Alors que le nouveau livre de Nicolas Fargues, le remarquable On est le mauvais garçon qu’on peut (récit autobiographique autour de l’expérience qui vit l’écrivain animer un atelier d’écriture durant plusieurs mois à la prison de la Santé), est sorti en ce début de mois d’octobre ; on peut se plonger avec bonheur dans l’œuvre de l’un de nos meilleurs auteurs en activité.
Du Tour du propriétaire, publié en 2000 et qui marqua son entrée en littérature, au récent La Péremption en passant par One Man Show, Beau rôle, Le Roman de l’été ou Au pays du p’tit, Fargues a composé des romans en forme de comédies de mœurs et de caractères, plus ou moins acides et cruelles, explorant en outre les fractures, les idées reçues, les mutations, les mentalités de notre époque.
J’étais derrière toi, sorti en 2006, occupe une place à part dans la bibliographie de l’écrivain.
En effet, plus grand succès public à ce jour de l’écrivain, le roman est construit sur une trame minimaliste et un pari formel puisqu’il s’agit du monologue d’un narrateur.
Ainsi, un jeune trentenaire, marié, père de deux enfants, vivant et travaillant à Madagascar, déverse à un interlocuteur muet le récit de l’explosion en vol de son couple modèle. Il l’a trompée, elle l’a trompé, mais c’est à la terrasse d’un restaurant en Italie que lui va basculer. Un petit mot d’une inconnue glissé par le serveur sur lequel est inscrit « J’étais derrière toi. Alice » et un numéro de téléphone provoquent chez notre homme une curiosité mêlée d’orgueil.
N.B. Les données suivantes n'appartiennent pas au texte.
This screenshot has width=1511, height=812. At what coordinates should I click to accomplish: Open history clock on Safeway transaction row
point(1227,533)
Évidemment, il la rencontre le lendemain et découvre une jeune Italienne blonde et pleine de grâce. Leur aventure, appelée à n’être qu’un joli souvenir, va cependant se prolonger à Madagascar.
Liaisons dangereuses
Nicolas Fargues se livre ici à un réjouissant jeu de massacre écrit à la pointe sèche. Chez lui, nul n’est vraiment dupe des vérités et des mensonges qui composent ou recomposent les destinées. On joue, on s’agite, on prend des poses, on livre son cœur.
Comme son héros ou anti-héros, l’écrivain alterne les tons et les climats sans desserrer le canevas d’une intrigue savamment menée. À une peinture au vitriol des manœuvres entre époux – guerre de tranchée, blitzkrieg, armistice… – peut succéder l’évocation tout en finesse de bonheurs simples.
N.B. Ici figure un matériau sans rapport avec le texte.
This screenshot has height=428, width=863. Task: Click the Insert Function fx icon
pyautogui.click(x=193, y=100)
L’écriture à la fois souple et tendue, nerveuse et faussement relâchée, épouse les méandres et digressions du monologue. Les rapports de force s’inversent.
On ne sait si tout cela va s’achever dans le sang ou dans le rire.
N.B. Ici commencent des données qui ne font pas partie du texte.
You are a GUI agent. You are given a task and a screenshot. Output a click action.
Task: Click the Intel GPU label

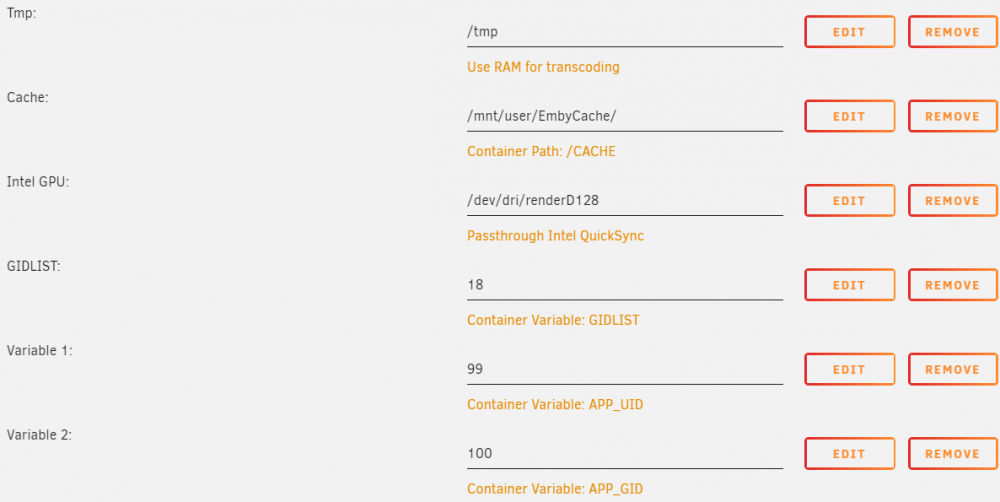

Le trentenaire introspectif de J’étais derrière toi est narcissique, manipulateur, lâche, hypocrite, égoïste, vaniteux mais aussi sincère, naïf, juste, romantique. Cet « homme libre contrarié » nage entre le sensible et le grotesque, le naturel et la caricature.
Tout l’art de Nicolas Fargues réside précisément dans la perception de cet équilibre délicat, de cette harmonie des contraires qu’est la vie.
Est-ce une histoire singulière, habitée par la passion ou une banale séparation qu’il nous raconte là ? La vérité est sans doute entre les deux, mais l’auteur de Je ne suis pas une héroïne a l’intelligence de ne jamais la délivrer. Il ne juge pas, il expose. Son J’étais derrière toi possède un classicisme joliment revisité. La violence acidulée d’un conte moral tricoté par un Laclos ou un Rohmer à l’ère des SMS.